# Page text
I had no vegetable broth so added 3 chicken cubes. Also added a bit of celery since I had no kale. Had no peeled tomatoes so added about 5 cheery tomatoes blended in the Ninja and about 3 tb of tomato paste. Also added 1/4 of aborio rice.
Was delicious, thanks for the recipe.
Kimberley Neo
This soup has quickly become a favourite and staple in our household! I have made a few different versions with different vegetables and always turns out super yummy! Perfect hearty soup for winter:)
jeyi
Can I replace diced tomatoes with tomato powder?
Kate
Hi Jeyi, I haven’t tried it so I can’t say for sure. Sorry to disappoint!
Lea
Absolutely delicious! I followed the recipe exactly as written. The taste was phenomenal and perfect; there’s absolutely no need to modify this recipe! Another perfect recipe by Cookie + Kate!
Kate
Thank you, Lea! I appreciate your review.
Kathy
Absolutely delicious! I worried the curry and cumin would be overpowering, but not the case; instead, they give the soup a deeper flavour. I used whole tomatoes and crushed each one as I placed it in the pot. Versatility is the name of thw game in my kitchenm so lacking collard greens, i used chopped frozen spinach, Also, always great to see recipes that use acid (lemon juice in this case) to add complexity to the flavour. Bravo!
Kate
That’s great! Thank you for leaving a review, Kathy.
Jill
Great recipe. Our neighbors loved it too. I did low sodium chicken broth since the veggie broth I had was high in sodium, and it worked well. Didn’t have the right greens so I want to try it again and include them.
Julie
So simple and absolutely delicious. It’s one of those recipes I refer to time after time.
Anya
We discovered this soup a few months ago and have been making it over and over, with spinach, with other greens on hand.
It’s is so delicious, you must make it for yourself and see. Thank you
Gauri Hurria
Hearty and soulful. Perfect for Melbourne winters. I added celery as well. Everyone in the family loved it. Thanks for the lovely recipe x
Victoria
Loved that soup. You can eat it for a few days in a row, and you still enjoy it!
Kate
That’s great! Thank you for your review.
Cathy
I’ve made a lot of lentil soup recipes but this one really is the “Best Lentil Soup” Healthy, easy to put together, and delicious! Thank you for sharing.

# Exercise a
In the soup comments, why did Jill use low sodium chicken broth? Answer in one to three sentences.
The page text and the listing were taken from separate sources.

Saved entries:
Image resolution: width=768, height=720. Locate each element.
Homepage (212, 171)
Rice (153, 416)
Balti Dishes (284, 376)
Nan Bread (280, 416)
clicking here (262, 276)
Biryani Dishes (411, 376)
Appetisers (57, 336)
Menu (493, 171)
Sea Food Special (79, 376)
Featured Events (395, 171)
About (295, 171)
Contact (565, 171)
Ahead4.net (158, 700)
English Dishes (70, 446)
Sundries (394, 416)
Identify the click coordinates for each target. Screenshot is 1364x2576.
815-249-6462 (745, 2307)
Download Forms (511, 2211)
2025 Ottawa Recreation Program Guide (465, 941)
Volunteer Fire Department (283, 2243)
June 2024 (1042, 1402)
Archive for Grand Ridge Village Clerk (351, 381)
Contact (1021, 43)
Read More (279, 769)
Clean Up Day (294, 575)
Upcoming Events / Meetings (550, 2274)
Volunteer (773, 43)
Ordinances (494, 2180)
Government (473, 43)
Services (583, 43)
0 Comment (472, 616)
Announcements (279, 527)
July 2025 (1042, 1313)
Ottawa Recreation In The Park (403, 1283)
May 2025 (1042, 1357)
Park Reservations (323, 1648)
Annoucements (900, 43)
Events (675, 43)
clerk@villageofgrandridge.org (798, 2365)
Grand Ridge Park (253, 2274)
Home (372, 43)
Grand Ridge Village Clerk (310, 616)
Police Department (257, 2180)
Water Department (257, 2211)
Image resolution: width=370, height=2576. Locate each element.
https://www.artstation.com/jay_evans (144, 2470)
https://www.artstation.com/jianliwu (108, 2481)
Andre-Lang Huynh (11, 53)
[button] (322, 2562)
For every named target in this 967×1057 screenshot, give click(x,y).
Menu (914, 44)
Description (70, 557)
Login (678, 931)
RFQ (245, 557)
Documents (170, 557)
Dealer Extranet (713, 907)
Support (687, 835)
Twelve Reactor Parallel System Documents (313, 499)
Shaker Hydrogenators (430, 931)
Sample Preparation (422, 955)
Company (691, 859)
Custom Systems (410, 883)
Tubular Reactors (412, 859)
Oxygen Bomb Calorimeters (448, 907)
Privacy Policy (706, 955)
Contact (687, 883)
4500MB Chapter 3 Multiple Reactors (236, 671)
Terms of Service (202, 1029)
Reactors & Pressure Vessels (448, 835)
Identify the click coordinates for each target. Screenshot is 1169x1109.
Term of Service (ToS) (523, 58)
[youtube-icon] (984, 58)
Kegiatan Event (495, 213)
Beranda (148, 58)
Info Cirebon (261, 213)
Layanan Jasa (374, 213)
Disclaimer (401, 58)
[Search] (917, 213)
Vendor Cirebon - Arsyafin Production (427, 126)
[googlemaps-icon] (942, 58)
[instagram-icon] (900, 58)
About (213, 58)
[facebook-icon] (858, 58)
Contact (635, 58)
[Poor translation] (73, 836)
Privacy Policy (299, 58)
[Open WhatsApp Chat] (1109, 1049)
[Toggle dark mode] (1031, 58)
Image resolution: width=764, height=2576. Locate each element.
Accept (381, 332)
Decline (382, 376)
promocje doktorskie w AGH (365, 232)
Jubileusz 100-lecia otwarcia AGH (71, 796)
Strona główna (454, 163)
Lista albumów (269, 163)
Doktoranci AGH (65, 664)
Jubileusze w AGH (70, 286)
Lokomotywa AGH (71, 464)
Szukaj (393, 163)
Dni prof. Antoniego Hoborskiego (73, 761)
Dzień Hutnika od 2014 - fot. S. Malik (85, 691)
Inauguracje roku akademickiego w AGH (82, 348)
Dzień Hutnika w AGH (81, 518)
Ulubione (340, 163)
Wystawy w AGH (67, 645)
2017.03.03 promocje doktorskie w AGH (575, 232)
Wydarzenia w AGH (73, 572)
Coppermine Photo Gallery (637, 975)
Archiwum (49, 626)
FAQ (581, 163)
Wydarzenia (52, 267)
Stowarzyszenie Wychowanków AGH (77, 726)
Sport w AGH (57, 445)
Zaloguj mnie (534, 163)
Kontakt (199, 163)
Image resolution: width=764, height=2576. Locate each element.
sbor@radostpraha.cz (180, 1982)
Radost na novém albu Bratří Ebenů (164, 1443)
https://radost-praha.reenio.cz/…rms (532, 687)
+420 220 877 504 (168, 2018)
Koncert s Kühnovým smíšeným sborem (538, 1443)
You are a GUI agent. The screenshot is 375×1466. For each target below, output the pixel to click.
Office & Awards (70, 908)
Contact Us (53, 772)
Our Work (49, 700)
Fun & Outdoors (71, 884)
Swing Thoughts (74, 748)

# Exercise b
Please reproduce the part of the listing that opens with the line containing "promocje doktorskie w AGH (365, 232)" and runs through the end of the listing, with every line kept, including those without a click point. Raise each click coordinate by 70.

# Exercise answer a
Jill used low sodium chicken broth because the veggie broth she had was high in sodium.

# Exercise answer b
promocje doktorskie w AGH (435, 302)
Jubileusz 100-lecia otwarcia AGH (141, 866)
Strona główna (524, 233)
Lista albumów (339, 233)
Doktoranci AGH (135, 734)
Jubileusze w AGH (140, 356)
Lokomotywa AGH (141, 534)
Szukaj (463, 233)
Dni prof. Antoniego Hoborskiego (143, 831)
Dzień Hutnika od 2014 - fot. S. Malik (155, 761)
Inauguracje roku akademickiego w AGH (152, 418)
Dzień Hutnika w AGH (151, 588)
Ulubione (410, 233)
Wystawy w AGH (137, 715)
2017.03.03 promocje doktorskie w AGH (645, 302)
Wydarzenia w AGH (143, 642)
Coppermine Photo Gallery (707, 1045)
Archiwum (119, 696)
FAQ (651, 233)
Wydarzenia (122, 337)
Stowarzyszenie Wychowanków AGH (147, 796)
Sport w AGH (127, 515)
Zaloguj mnie (604, 233)
Kontakt (269, 233)
Image resolution: width=764, height=2576. Locate each element.
sbor@radostpraha.cz (250, 2052)
Radost na novém albu Bratří Ebenů (234, 1513)
https://radost-praha.reenio.cz/…rms (602, 757)
+420 220 877 504 (238, 2088)
Koncert s Kühnovým smíšeným sborem (608, 1513)
You are a GUI agent. The screenshot is 375×1466. For each target below, output the pixel to click.
Office & Awards (140, 978)
Contact Us (123, 842)
Our Work (119, 770)
Fun & Outdoors (141, 954)
Swing Thoughts (144, 818)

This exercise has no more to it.